What you are asked to do: Retype the full listing without altering anything.

Data for this exercise:
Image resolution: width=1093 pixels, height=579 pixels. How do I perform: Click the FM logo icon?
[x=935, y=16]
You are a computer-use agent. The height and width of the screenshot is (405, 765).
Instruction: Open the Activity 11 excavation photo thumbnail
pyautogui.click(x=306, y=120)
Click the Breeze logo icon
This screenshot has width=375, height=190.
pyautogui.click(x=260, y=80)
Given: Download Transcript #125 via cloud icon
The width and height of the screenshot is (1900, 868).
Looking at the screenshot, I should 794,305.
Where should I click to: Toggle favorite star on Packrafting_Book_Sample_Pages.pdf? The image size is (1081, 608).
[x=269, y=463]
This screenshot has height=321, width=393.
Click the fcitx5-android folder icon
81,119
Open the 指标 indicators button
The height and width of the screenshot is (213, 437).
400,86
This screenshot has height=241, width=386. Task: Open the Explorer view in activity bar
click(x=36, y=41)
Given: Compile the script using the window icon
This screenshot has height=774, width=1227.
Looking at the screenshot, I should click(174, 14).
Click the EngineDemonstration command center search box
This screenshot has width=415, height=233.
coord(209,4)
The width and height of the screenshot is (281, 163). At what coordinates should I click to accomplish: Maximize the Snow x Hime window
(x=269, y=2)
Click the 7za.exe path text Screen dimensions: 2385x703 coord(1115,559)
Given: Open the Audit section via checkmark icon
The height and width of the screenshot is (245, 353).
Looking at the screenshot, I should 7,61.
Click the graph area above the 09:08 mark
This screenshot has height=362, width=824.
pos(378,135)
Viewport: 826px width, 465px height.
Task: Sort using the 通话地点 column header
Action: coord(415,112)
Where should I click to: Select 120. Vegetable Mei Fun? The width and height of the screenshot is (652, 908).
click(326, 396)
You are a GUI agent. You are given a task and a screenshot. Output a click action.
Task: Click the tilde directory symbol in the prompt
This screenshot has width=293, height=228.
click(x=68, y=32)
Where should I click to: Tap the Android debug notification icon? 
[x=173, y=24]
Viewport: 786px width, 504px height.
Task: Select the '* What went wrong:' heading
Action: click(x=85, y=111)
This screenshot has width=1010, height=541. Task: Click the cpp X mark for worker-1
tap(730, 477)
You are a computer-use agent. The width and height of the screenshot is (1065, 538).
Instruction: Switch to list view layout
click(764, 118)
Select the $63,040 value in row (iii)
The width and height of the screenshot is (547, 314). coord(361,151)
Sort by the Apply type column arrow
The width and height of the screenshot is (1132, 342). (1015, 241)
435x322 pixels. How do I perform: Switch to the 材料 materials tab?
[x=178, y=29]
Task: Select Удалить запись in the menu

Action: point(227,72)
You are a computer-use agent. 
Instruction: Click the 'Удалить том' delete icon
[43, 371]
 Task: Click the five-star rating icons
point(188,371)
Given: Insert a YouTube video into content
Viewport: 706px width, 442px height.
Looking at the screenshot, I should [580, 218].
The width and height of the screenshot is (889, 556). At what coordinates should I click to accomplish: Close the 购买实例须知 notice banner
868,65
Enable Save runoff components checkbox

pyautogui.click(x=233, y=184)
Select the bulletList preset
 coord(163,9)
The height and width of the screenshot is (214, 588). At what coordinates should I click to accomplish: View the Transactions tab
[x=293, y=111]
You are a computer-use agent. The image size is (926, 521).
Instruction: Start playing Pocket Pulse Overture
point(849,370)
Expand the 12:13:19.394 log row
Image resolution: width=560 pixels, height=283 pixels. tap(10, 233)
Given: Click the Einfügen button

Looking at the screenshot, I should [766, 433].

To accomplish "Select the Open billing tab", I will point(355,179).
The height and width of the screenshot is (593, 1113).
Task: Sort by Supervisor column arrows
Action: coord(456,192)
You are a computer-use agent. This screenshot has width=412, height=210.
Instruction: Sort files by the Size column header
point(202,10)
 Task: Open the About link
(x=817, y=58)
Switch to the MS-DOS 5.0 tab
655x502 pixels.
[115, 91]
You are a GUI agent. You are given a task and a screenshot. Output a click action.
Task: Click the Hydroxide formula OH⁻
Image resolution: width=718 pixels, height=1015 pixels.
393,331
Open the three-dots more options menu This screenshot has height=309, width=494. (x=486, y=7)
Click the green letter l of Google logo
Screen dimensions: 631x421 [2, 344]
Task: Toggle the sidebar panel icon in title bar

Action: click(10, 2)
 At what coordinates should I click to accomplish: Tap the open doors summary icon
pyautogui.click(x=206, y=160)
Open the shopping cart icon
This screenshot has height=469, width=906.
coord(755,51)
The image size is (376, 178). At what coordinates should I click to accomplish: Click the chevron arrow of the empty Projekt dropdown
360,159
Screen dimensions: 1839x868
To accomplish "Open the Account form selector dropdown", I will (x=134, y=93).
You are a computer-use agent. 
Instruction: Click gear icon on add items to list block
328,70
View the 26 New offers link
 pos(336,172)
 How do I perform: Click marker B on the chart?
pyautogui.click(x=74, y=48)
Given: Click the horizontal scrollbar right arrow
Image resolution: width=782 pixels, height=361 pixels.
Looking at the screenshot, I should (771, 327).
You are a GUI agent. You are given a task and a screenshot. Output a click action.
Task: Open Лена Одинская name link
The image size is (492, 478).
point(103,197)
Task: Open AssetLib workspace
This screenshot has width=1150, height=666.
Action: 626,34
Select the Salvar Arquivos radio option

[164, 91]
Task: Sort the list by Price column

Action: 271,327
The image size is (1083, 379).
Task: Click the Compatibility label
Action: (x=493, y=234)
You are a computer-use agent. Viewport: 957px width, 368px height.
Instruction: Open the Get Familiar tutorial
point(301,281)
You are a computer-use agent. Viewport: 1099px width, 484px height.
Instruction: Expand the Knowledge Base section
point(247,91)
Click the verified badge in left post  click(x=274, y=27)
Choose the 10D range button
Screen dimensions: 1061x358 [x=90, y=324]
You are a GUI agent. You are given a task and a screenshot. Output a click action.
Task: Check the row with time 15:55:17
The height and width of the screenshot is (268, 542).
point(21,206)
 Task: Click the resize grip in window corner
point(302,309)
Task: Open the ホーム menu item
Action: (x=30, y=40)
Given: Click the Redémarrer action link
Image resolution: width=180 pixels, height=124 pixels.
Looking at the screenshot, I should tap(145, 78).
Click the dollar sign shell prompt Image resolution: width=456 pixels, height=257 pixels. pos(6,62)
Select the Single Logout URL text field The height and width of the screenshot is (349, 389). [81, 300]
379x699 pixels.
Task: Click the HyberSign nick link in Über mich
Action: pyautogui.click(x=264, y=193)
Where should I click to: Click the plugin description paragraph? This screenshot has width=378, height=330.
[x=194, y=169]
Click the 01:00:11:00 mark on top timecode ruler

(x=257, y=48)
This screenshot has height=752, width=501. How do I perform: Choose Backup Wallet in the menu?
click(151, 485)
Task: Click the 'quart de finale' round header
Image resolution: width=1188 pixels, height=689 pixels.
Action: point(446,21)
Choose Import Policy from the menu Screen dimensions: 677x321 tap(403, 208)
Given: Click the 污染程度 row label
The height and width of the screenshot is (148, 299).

Completed task:
Image resolution: width=1093 pixels, height=579 pixels. How do I perform: Click the FM logo icon?
[x=935, y=16]
You are a computer-use agent. The height and width of the screenshot is (405, 765).
Instruction: Open the Activity 11 excavation photo thumbnail
pyautogui.click(x=306, y=120)
Click the Breeze logo icon
This screenshot has width=375, height=190.
pyautogui.click(x=260, y=80)
Given: Download Transcript #125 via cloud icon
The width and height of the screenshot is (1900, 868).
Looking at the screenshot, I should 794,305.
Where should I click to: Toggle favorite star on Packrafting_Book_Sample_Pages.pdf? The image size is (1081, 608).
[x=269, y=463]
This screenshot has height=321, width=393.
Click the fcitx5-android folder icon
81,119
Open the 指标 indicators button
The height and width of the screenshot is (213, 437).
400,86
This screenshot has height=241, width=386. Task: Open the Explorer view in activity bar
click(x=36, y=41)
Given: Compile the script using the window icon
This screenshot has height=774, width=1227.
Looking at the screenshot, I should click(174, 14).
Click the EngineDemonstration command center search box
This screenshot has width=415, height=233.
coord(209,4)
The width and height of the screenshot is (281, 163). At what coordinates should I click to accomplish: Maximize the Snow x Hime window
(x=269, y=2)
Click the 7za.exe path text Screen dimensions: 2385x703 coord(1115,559)
Given: Open the Audit section via checkmark icon
The height and width of the screenshot is (245, 353).
Looking at the screenshot, I should 7,61.
Click the graph area above the 09:08 mark
This screenshot has height=362, width=824.
pos(378,135)
Viewport: 826px width, 465px height.
Task: Sort using the 通话地点 column header
Action: coord(415,112)
Where should I click to: Select 120. Vegetable Mei Fun? The width and height of the screenshot is (652, 908).
click(326, 396)
You are a GUI agent. You are given a task and a screenshot. Output a click action.
Task: Click the tilde directory symbol in the prompt
This screenshot has width=293, height=228.
click(x=68, y=32)
Where should I click to: Tap the Android debug notification icon? 
[x=173, y=24]
Viewport: 786px width, 504px height.
Task: Select the '* What went wrong:' heading
Action: click(x=85, y=111)
This screenshot has width=1010, height=541. Task: Click the cpp X mark for worker-1
tap(730, 477)
You are a computer-use agent. The width and height of the screenshot is (1065, 538).
Instruction: Switch to list view layout
click(764, 118)
Select the $63,040 value in row (iii)
The width and height of the screenshot is (547, 314). coord(361,151)
Sort by the Apply type column arrow
The width and height of the screenshot is (1132, 342). (1015, 241)
435x322 pixels. How do I perform: Switch to the 材料 materials tab?
[x=178, y=29]
Task: Select Удалить запись in the menu

Action: point(227,72)
You are a computer-use agent. 
Instruction: Click the 'Удалить том' delete icon
[43, 371]
 Task: Click the five-star rating icons
point(188,371)
Given: Insert a YouTube video into content
Viewport: 706px width, 442px height.
Looking at the screenshot, I should [580, 218].
The width and height of the screenshot is (889, 556). At what coordinates should I click to accomplish: Close the 购买实例须知 notice banner
868,65
Enable Save runoff components checkbox

pyautogui.click(x=233, y=184)
Select the bulletList preset
 coord(163,9)
The height and width of the screenshot is (214, 588). At what coordinates should I click to accomplish: View the Transactions tab
[x=293, y=111]
You are a computer-use agent. The image size is (926, 521).
Instruction: Start playing Pocket Pulse Overture
point(849,370)
Expand the 12:13:19.394 log row
Image resolution: width=560 pixels, height=283 pixels. tap(10, 233)
Given: Click the Einfügen button

Looking at the screenshot, I should [766, 433].

To accomplish "Select the Open billing tab", I will point(355,179).
The height and width of the screenshot is (593, 1113).
Task: Sort by Supervisor column arrows
Action: coord(456,192)
You are a computer-use agent. This screenshot has width=412, height=210.
Instruction: Sort files by the Size column header
point(202,10)
 Task: Open the About link
(x=817, y=58)
Switch to the MS-DOS 5.0 tab
655x502 pixels.
[115, 91]
You are a GUI agent. You are given a task and a screenshot. Output a click action.
Task: Click the Hydroxide formula OH⁻
Image resolution: width=718 pixels, height=1015 pixels.
393,331
Open the three-dots more options menu This screenshot has height=309, width=494. (x=486, y=7)
Click the green letter l of Google logo
Screen dimensions: 631x421 [2, 344]
Task: Toggle the sidebar panel icon in title bar

Action: click(10, 2)
 At what coordinates should I click to accomplish: Tap the open doors summary icon
pyautogui.click(x=206, y=160)
Open the shopping cart icon
This screenshot has height=469, width=906.
coord(755,51)
The image size is (376, 178). At what coordinates should I click to accomplish: Click the chevron arrow of the empty Projekt dropdown
360,159
Screen dimensions: 1839x868
To accomplish "Open the Account form selector dropdown", I will (x=134, y=93).
You are a computer-use agent. 
Instruction: Click gear icon on add items to list block
328,70
View the 26 New offers link
 pos(336,172)
 How do I perform: Click marker B on the chart?
pyautogui.click(x=74, y=48)
Given: Click the horizontal scrollbar right arrow
Image resolution: width=782 pixels, height=361 pixels.
Looking at the screenshot, I should (771, 327).
You are a GUI agent. You are given a task and a screenshot. Output a click action.
Task: Open Лена Одинская name link
The image size is (492, 478).
point(103,197)
Task: Open AssetLib workspace
This screenshot has width=1150, height=666.
Action: 626,34
Select the Salvar Arquivos radio option

[164, 91]
Task: Sort the list by Price column

Action: 271,327
The image size is (1083, 379).
Task: Click the Compatibility label
Action: (x=493, y=234)
You are a computer-use agent. Viewport: 957px width, 368px height.
Instruction: Open the Get Familiar tutorial
point(301,281)
You are a computer-use agent. Viewport: 1099px width, 484px height.
Instruction: Expand the Knowledge Base section
point(247,91)
Click the verified badge in left post  click(x=274, y=27)
Choose the 10D range button
Screen dimensions: 1061x358 [x=90, y=324]
You are a GUI agent. You are given a task and a screenshot. Output a click action.
Task: Check the row with time 15:55:17
The height and width of the screenshot is (268, 542).
point(21,206)
 Task: Click the resize grip in window corner
point(302,309)
Task: Open the ホーム menu item
Action: (x=30, y=40)
Given: Click the Redémarrer action link
Image resolution: width=180 pixels, height=124 pixels.
Looking at the screenshot, I should tap(145, 78).
Click the dollar sign shell prompt Image resolution: width=456 pixels, height=257 pixels. pos(6,62)
Select the Single Logout URL text field The height and width of the screenshot is (349, 389). [81, 300]
379x699 pixels.
Task: Click the HyberSign nick link in Über mich
Action: pyautogui.click(x=264, y=193)
Where should I click to: Click the plugin description paragraph? This screenshot has width=378, height=330.
[x=194, y=169]
Click the 01:00:11:00 mark on top timecode ruler

(x=257, y=48)
This screenshot has height=752, width=501. How do I perform: Choose Backup Wallet in the menu?
click(151, 485)
Task: Click the 'quart de finale' round header
Image resolution: width=1188 pixels, height=689 pixels.
Action: point(446,21)
Choose Import Policy from the menu Screen dimensions: 677x321 tap(403, 208)
Given: Click the 污染程度 row label
The height and width of the screenshot is (148, 299).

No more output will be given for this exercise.